Advancements in volcanological Earth observation: Documenting the February 2025 eruption of Mount Etna

Earth Observation data has become an increasingly indispensable resource in the field of volcanology, providing unprecedented capabilities for the high-resolution assessment of the timing, magnitude, and explosivity of active eruptive events. This work leverages a multi-sensor suite of satellite-derived products to meticulously document the February 2025 eruption of Mount Etna, Italy.
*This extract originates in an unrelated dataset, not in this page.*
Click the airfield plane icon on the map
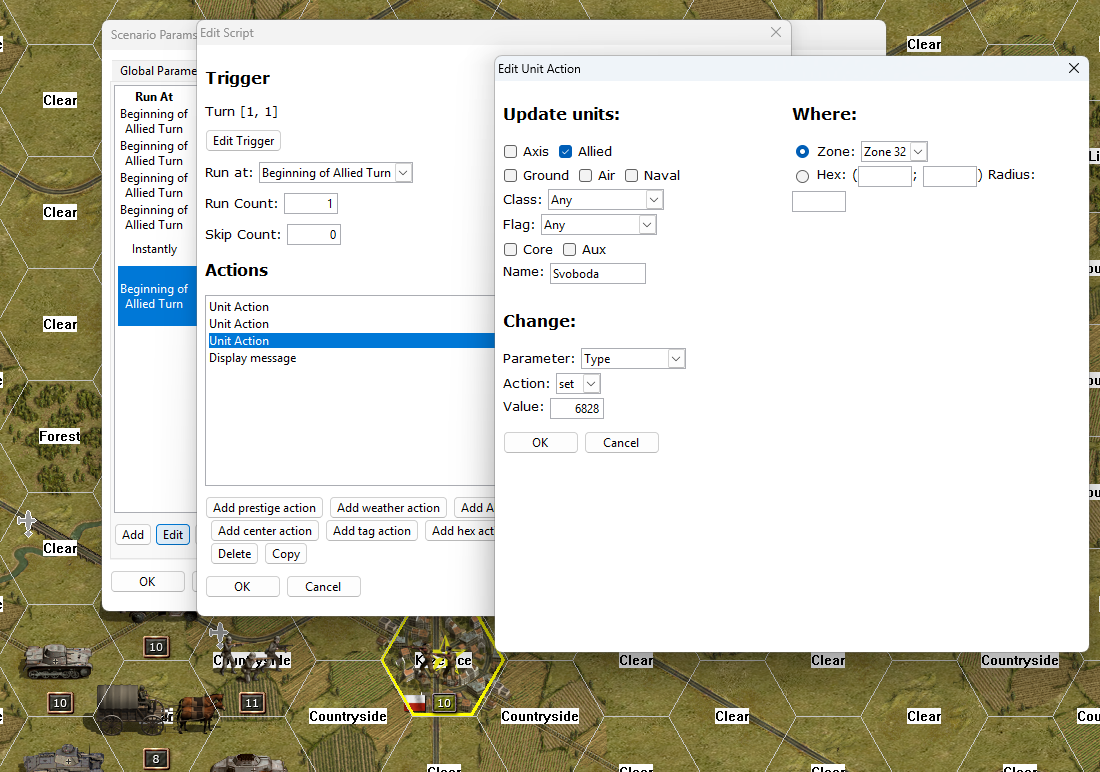Screen dimensions: 1100x772 coord(28,522)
This specific event holds particular significance as it represents the first major eruption fully monitored with the operational third-generation Meteosat satellite (Meteosat Third Generation - Imager, MTG-I), which offers a revolutionary advancement in mid-infrared spatial and temporal resolution for thermal monitoring. Daily SkySat/PlanetScope imagery monitored effusive activity and lava flow dynamics, providing high-cadence data on flow evolution and areal expansion, yielding critical insights into flow propagation rates and the spatial distribution of the effusive material. Magma supply rates and thermal output were assessed by tracking eruption-related thermal anomalies using multi-sensor data (MODIS, SEVIRI, VIIRS, FCI aboard MTG-I), enabling the calculation of the volume of extruded magma per unit time. Eruptive plumes and volcanic gas monitoring, including TROPOMI SO₂ total mass estimates, analyzed the explosive component and atmospheric impact of the eruption. Finally, high-resolution Pléiades imagery acquired rapidly post-eruption allowed for generating an updated Digital Surface Model (DSM). DSM differencing with a pre-eruptive reference precisely estimated deposit thickness and total erupted volume. This interdisciplinary work provides essential information for analyzing multi-temporal morphological changes and conducting comprehensive hazard assessment studies, thereby contributing significantly to efforts aimed at mitigating the impact of environmental hazards.